En una escena de la película Los Búfalos de Durham, alguien le hace un comentario a Susan Sarandon acerca de Kevin Costner: "Es un tipo raro: una vez lo vi leer un libro en el que no había ni una sola fotografía". Quizá fuera durante el verano de 1978 cuando yo me convertí en un tipo raro: gracias a Stevenson y a Dumas descubrí los libros de verdad, la letra impresa sin dibujos. Y hasta el día de hoy, aquella maldición no me ha abandonado. He perdido la cuenta de cuántos lugares he visitado desde entonces, y ya no sólo durante el verano, sino en cualquiera de las vacaciones escolares. Desde aquel verano, hasta hoy, no ha habido un día que no haya buscado un hueco para tomarme un descanso de mí mismo y meterme dentro del pellejo de gente como John Silver, o de Mowgli, a quien siempre recuerdo como un niño pequeño y desamparado en el Roquedal del Consejo mientras Akela, el Lobo Solitario, intercede por él; para sentarme junto a iluminados geniales como Hari Seldon, procesado por adivinar el terrible y caótico futuro de la Galaxia; acompañar a queridos amigos como Frodo Bolsón, de Bolsón Cerrado, junto a esa cohorte inolvidable, jugándonos más que la vida por salvar La Tierra Media; sufrir junto a tipos como Winston Smith, traicionándose a sí mismo, resignándose a admitir su escandalosa cobardía ante la inminencia de la tortura; sorprenderme ante las decisiones de fulanos enigmáticos como Michael Corleone, convirtiéndose en gángster a su pesar; conteniendo el aliento en la enésima fuga del valiente Henri Charriere; desengañarme junto al espía Alec Leamas, tiroteado sin misericordia cuando intentaba saltar el Muro de Berlín, acordándose, sin saber muy bien por qué, de las caras de unos niños dentro de un coche; observar alucinado, escondido tras unos matorrales, a Ralph, a Piggy, a Jack, a Simon y todos los demás niños náufragos, dejándose llevar por la Naturaleza, arrastrados por la crueldad de la Condición Humana; meterme dentro del cerebro atormentado por el pasado de un tal capitán Darman, que había venido a Madrid para matar a un hombre a quien no había visto nunca; asentir con agrado cuando un astronauta llamado Bowman se convierte en un dios, o colocarme junto al Viajero, preguntándome igual que él cómo ha podido la humanidad dividirse en dos especies tan antagónicas como los eloi y los morlocks...

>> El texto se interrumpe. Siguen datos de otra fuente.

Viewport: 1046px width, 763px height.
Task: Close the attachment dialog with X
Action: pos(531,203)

En fin, son tantos que llenarían varias páginas. En estos días preagosteños, cuando los suplementos culturales de los diarios apuntan las lecturas del verano y se ufanan de mostrar las listas de los libros más vendidos, quizá me decida a coger mi viejo álbum para echar un vistazo a la foto de ese niño que leía tebeos hace ya tantos años y tal vez compararla con alguna instantánea que seguro alguien me tomará cuando me pille desprevenido este verano, en otro mundo, absorto de la blanca arena y del mar que me rodee, en compañía de algún fulano inolvidable, espero que a miles de leguas de distancia. Puede que entonces, intentando contener la turbación, coloque esta nueva foto junto a la otra en el viejo álbum y me concentraré igual que si estuviera mirando un pasatiempo, mordiéndome sesudamente el labio inferior mientras me esfuerzo en adivinar dónde radica la diferencia.

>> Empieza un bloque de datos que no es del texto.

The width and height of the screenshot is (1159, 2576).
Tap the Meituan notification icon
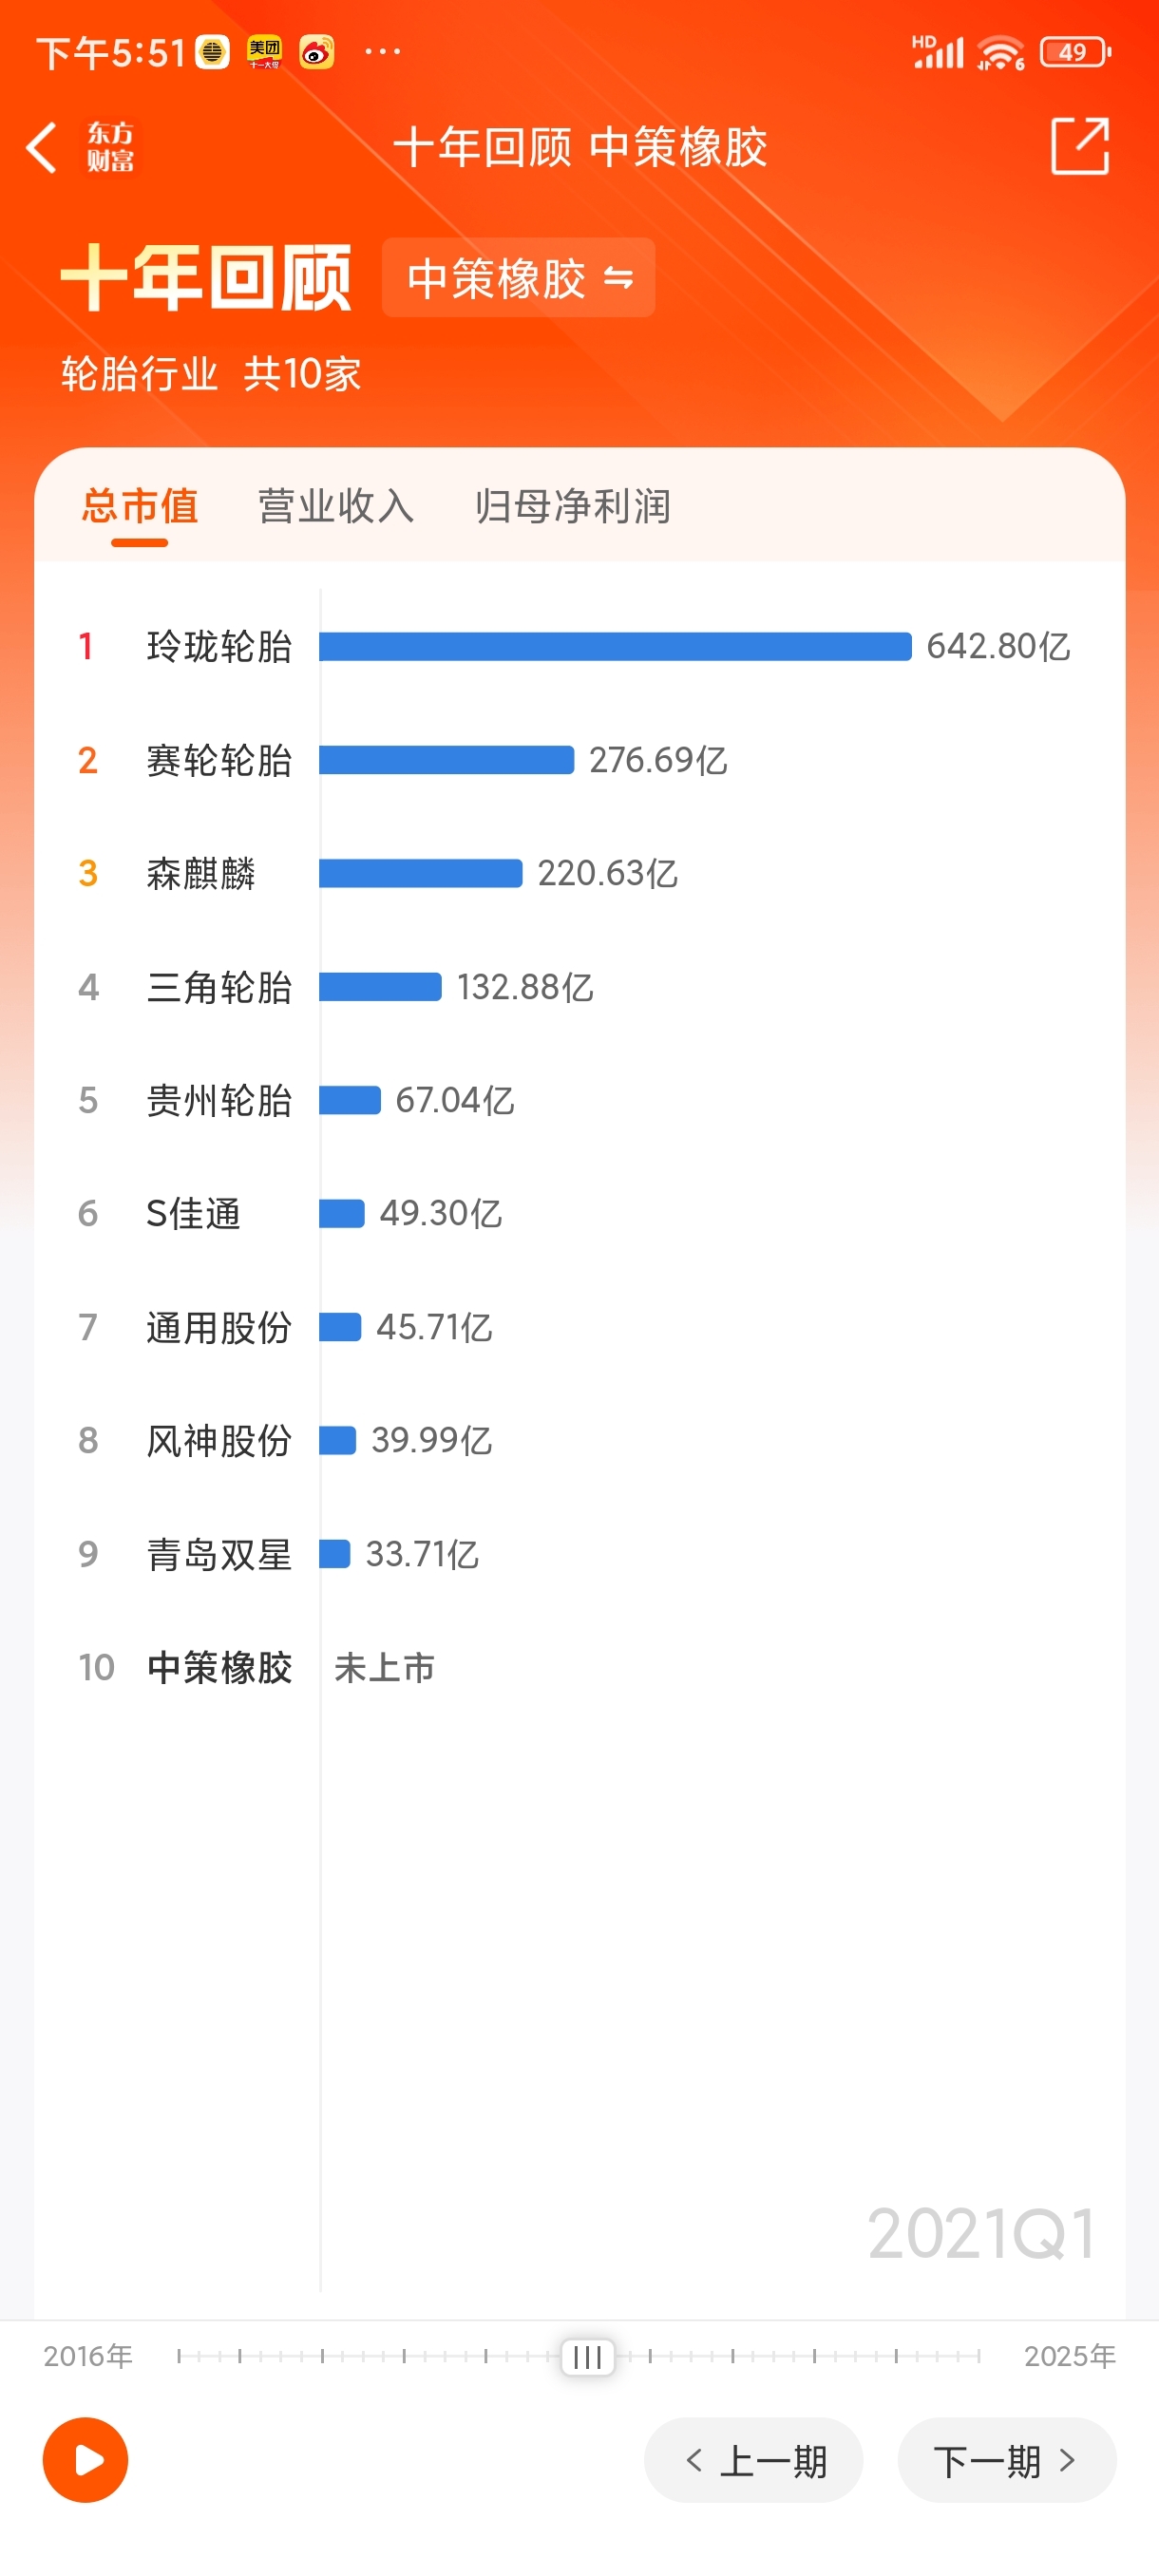264,52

Y es que, a pesar de todos los esfuerzos que hagamos por evitarlo, no somos más que el resultado de lo que fuimos.


Aviadores italianos

El reportaje aparecía en un diario. Las fotografías muestran a dos entrañables abuelos inmaculadamente trajeados. Son el último vestigio vivo de los pilotos italianos que lucharon en las Brigadas Internacionales. Uno de ellos, Paolo Moci, nos sorprende con una desagradable noticia: los aviones italianos también bombardearon Guernika. El mismísimo general Moci iba al frente de tres aparatos italianos. Pues qué bien. Hay secretos que es preferible llevárselos a la tumba.

Pero el anciano militar parece enorgullecerse de ello. He tenido la suerte de no haber estado nunca en una guerra, pero no me hace falta pensar con mucha intensidad para imaginar lo diferente que debe de ser un bombardeo visto desde la seguridad casi inquebrantable de un avión que sufrirlo agazapado mientras los cascotes vuelan a tu alrededor, o corriendo para ponerte a salvo mientras suenan las sirenas, o acaso tan sólo quedándote en tu casa, apretando las palmas de las manos contra los oídos, pidiéndole a Dios, si es que aún crees en algo dada la precariedad de tu situación, que todo termine de una vez.

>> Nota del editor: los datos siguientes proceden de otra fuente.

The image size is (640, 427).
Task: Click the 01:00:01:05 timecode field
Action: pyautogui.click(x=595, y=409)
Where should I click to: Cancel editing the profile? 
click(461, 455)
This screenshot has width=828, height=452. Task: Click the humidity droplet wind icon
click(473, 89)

Ahora que se cumplen cincuenta y cinco años de las matanzas de Hiroshima y Nagasaki, me acuerdo de frases tan poco afortunadas como la de aquel piloto americano al que le pusieron un micrófono delante de las narices, mascando chicle con el orgullo de quien ha cumplido con su deber, recién llegado de una misión en los primeros días de la Guerra del Golfo: "Parecía un árbol de Navidad", decía. Se refería, claro está, a las luces tan enternecedoras que las estelas de los misiles trazaban en la noche iraquí. Pero ya lo he dicho antes: esto de los bombardeos es sólo cuestión de perspectiva. Si no, que se lo pregunten a los iraquíes, o los serbios, o a los muertos en Guernika. No quisiera caer en la tentación de mostrarme partidista: supongo que hay ocasiones en que resulta contraproducente no intervenir militarmente, y criticar sin más los bombardeos de la Otan es tan estúpido como apoyarlos sin reservas. Pero, por desgracia, los que se llevan la peor parte en las guerras son los que no visten uniforme. Me pregunto qué culpa tienen los ciudadanos de los crímenes de sus gobernantes, sobre todo si no han sido elegidos democráticamente.

Como soy tan ignorante, esta cuestión de trascendental importancia se me escapa del entendimiento. Menos mal que aún tengo frescas en la memoria las palabras del insigne aviador italiano que bombardeó Guernika: "Las guerras las hacen los políticos. Los militares las ejecutan. La culpa de todo la tiene el pueblo, que todavía no es lo suficientemente sabio, culto y educado. Y los políticos, ya lo sabe usted, salen del pueblo... Ahí está el problema: hasta que no eduquemos al pueblo, la guerra se cernirá como un peligro en el horizonte".

Esta frase, pronunciada seguro tras un largo razonamiento, me trae a la memoria a José Bonaparte cuando se quejaba a Napoleón de la imposibilidad de manejar un país como España, donde no había dos que tomaran café de la misma forma. Lo mismo se lamentaba De Gaulle de los franceses, aunque él se refería a la enorme diversidad de quesos. Cuando alguien comienza a decir sandeces como éstas es porque está tan alejado de la realidad que se cree inmensamente superior a quienes están por debajo de él, más o menos como debió de sentirse el general Paolo Moci al frente de aquella patrulla de aviones italianos que colaboraba con la Legión Cóndor, el veintiséis de abril de 1937, mientras hacía pedazos Guernika.